In the Philip­pines and a num­ber of other South­east Asian coun­tries such as Guam, In­done­sia and Malaysia, the carabao – a do­mes­ti­cated wa­ter buf­falo species that is used for a num­ber of farm-re­lated chores such as pulling a cart or wagon to mar­ket, or pulling a plow in a farmer's field – is a chief source of milk. Carabao milk is richer and creamier com­pared to cow’s and goat’s milk due to its high per­cent­age of milk fat, and also con­tains the same es­sen­tial protein, vi­ta­mins and min­er­als of that pro­duced by its bovine cousins.

Camel’s milk, widely drunk in Ara­bic coun­tries re­port­edly con­tains 10 times more iron than cow’s milk.

It is also very durable, be­ing able to last for a week in the desert at 30ºC.

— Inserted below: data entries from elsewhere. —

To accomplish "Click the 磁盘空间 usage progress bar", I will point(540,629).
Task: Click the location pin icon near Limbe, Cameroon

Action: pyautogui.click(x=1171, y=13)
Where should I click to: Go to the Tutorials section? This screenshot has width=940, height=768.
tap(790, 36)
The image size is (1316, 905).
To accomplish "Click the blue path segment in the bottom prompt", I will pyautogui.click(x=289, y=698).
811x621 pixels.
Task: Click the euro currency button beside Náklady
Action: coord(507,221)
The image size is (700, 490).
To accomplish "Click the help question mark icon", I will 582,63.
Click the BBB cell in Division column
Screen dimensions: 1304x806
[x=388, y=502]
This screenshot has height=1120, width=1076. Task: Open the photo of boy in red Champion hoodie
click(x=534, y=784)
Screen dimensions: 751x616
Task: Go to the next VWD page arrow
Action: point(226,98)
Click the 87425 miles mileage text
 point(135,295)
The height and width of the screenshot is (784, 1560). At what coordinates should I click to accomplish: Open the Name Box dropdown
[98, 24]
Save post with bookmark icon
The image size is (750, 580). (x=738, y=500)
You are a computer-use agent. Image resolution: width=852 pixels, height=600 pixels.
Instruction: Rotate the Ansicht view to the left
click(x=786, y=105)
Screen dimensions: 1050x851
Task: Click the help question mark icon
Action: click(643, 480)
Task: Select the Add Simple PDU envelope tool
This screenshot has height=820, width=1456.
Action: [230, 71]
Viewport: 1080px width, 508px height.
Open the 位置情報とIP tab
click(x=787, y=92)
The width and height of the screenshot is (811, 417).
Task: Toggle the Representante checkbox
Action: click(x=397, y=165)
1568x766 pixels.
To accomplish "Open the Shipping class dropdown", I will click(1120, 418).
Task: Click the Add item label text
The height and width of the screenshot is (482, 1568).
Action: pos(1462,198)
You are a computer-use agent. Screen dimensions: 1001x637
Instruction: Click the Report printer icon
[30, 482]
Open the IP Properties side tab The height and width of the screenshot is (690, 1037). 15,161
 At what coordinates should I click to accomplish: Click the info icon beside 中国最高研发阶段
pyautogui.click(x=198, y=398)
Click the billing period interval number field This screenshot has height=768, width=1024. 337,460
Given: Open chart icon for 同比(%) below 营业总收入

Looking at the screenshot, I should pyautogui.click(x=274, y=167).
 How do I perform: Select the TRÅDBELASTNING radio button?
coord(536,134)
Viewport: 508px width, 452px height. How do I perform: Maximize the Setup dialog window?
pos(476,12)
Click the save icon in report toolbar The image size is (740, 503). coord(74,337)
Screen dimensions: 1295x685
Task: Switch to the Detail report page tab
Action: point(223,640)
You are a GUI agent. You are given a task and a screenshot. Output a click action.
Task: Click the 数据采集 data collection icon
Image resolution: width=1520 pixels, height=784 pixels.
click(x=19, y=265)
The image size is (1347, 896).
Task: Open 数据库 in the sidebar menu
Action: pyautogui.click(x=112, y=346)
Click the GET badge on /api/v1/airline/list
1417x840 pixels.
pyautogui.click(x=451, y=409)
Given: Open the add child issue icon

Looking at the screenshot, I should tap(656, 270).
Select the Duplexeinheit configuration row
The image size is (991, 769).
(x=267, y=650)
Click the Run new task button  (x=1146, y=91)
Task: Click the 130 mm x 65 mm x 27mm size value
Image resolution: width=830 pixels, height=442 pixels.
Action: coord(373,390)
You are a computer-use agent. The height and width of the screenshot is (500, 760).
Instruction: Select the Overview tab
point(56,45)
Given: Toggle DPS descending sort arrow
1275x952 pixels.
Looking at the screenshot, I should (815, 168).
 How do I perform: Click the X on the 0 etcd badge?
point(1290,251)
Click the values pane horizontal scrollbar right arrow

And it will also keep for up to three months when prop­erly re­frig­er­ated. In the cold cli­mate of North­ern Scan­di­navia, the only source of milk for its La­p­lan­der in­hab­i­tants is the rein­deer, as no other dairy an­i­mal can sur­vive the harsh and long win­tery con­di­tions typ­i­cal of that re­gion.

Rein­deer’s milk has a fat con­tent of 22 per cent – six times that of cow’s milk.

In south­east­ern Rus­sia, as well as neigh­bour­ing Mon­go­lia and north­east­ern China, mare’s milk is pop­u­lar.